> **The task**: Please print the records below, copying every line without any change.

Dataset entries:

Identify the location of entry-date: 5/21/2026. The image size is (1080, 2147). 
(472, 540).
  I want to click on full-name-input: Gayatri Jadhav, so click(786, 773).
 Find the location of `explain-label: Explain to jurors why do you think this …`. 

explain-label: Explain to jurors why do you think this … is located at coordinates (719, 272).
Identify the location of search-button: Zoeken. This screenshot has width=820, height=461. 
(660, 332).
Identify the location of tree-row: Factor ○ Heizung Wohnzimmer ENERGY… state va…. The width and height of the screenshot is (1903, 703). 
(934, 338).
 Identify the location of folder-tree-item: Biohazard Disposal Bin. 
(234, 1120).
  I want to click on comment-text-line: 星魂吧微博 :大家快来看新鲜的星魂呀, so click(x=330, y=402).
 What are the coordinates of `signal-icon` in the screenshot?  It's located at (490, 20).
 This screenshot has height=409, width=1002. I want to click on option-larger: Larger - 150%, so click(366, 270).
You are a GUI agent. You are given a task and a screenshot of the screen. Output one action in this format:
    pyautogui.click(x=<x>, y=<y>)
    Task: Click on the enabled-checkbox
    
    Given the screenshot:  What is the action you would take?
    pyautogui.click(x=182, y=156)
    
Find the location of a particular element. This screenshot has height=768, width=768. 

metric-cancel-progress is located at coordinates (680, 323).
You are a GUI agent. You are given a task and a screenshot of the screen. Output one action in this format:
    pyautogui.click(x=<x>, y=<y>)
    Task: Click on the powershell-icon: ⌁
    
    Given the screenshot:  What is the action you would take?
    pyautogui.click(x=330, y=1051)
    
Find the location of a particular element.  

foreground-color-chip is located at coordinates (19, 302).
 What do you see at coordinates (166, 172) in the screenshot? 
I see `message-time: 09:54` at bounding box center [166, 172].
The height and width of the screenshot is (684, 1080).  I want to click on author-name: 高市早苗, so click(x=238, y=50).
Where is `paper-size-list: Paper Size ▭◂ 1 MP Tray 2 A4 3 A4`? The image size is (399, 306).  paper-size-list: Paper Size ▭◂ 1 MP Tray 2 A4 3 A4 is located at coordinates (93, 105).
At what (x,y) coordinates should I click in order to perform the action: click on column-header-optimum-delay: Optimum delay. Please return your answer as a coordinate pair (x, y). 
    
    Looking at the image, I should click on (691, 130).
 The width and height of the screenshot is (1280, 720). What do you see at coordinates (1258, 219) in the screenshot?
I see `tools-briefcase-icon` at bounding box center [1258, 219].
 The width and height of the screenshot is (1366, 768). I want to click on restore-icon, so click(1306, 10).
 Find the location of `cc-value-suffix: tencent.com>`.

> **Task result**:
Identify the location of entry-date: 5/21/2026. The image size is (1080, 2147). 
(472, 540).
  I want to click on full-name-input: Gayatri Jadhav, so click(786, 773).
 Find the location of `explain-label: Explain to jurors why do you think this …`. 

explain-label: Explain to jurors why do you think this … is located at coordinates (719, 272).
Identify the location of search-button: Zoeken. This screenshot has width=820, height=461. 
(660, 332).
Identify the location of tree-row: Factor ○ Heizung Wohnzimmer ENERGY… state va…. The width and height of the screenshot is (1903, 703). 
(934, 338).
 Identify the location of folder-tree-item: Biohazard Disposal Bin. 
(234, 1120).
  I want to click on comment-text-line: 星魂吧微博 :大家快来看新鲜的星魂呀, so click(x=330, y=402).
 What are the coordinates of `signal-icon` in the screenshot?  It's located at (490, 20).
 This screenshot has height=409, width=1002. I want to click on option-larger: Larger - 150%, so click(366, 270).
You are a GUI agent. You are given a task and a screenshot of the screen. Output one action in this format:
    pyautogui.click(x=<x>, y=<y>)
    Task: Click on the enabled-checkbox
    
    Given the screenshot:  What is the action you would take?
    pyautogui.click(x=182, y=156)
    
Find the location of a particular element. This screenshot has height=768, width=768. 

metric-cancel-progress is located at coordinates (680, 323).
You are a GUI agent. You are given a task and a screenshot of the screen. Output one action in this format:
    pyautogui.click(x=<x>, y=<y>)
    Task: Click on the powershell-icon: ⌁
    
    Given the screenshot:  What is the action you would take?
    pyautogui.click(x=330, y=1051)
    
Find the location of a particular element.  

foreground-color-chip is located at coordinates (19, 302).
 What do you see at coordinates (166, 172) in the screenshot? 
I see `message-time: 09:54` at bounding box center [166, 172].
The height and width of the screenshot is (684, 1080).  I want to click on author-name: 高市早苗, so click(x=238, y=50).
Where is `paper-size-list: Paper Size ▭◂ 1 MP Tray 2 A4 3 A4`? The image size is (399, 306).  paper-size-list: Paper Size ▭◂ 1 MP Tray 2 A4 3 A4 is located at coordinates (93, 105).
At what (x,y) coordinates should I click in order to perform the action: click on column-header-optimum-delay: Optimum delay. Please return your answer as a coordinate pair (x, y). 
    
    Looking at the image, I should click on (691, 130).
 The width and height of the screenshot is (1280, 720). What do you see at coordinates (1258, 219) in the screenshot?
I see `tools-briefcase-icon` at bounding box center [1258, 219].
 The width and height of the screenshot is (1366, 768). I want to click on restore-icon, so click(1306, 10).
 Find the location of `cc-value-suffix: tencent.com>`.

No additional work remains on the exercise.